▶ _Work instructions_:
Nothing should be left out. Transcribe the entries exactly as written.

____ Provided material

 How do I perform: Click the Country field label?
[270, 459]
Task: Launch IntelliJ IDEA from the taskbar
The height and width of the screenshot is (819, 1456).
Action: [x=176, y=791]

________

▶ _Exercise answer_:
 How do I perform: Click the Country field label?
[270, 459]
Task: Launch IntelliJ IDEA from the taskbar
The height and width of the screenshot is (819, 1456).
Action: [x=176, y=791]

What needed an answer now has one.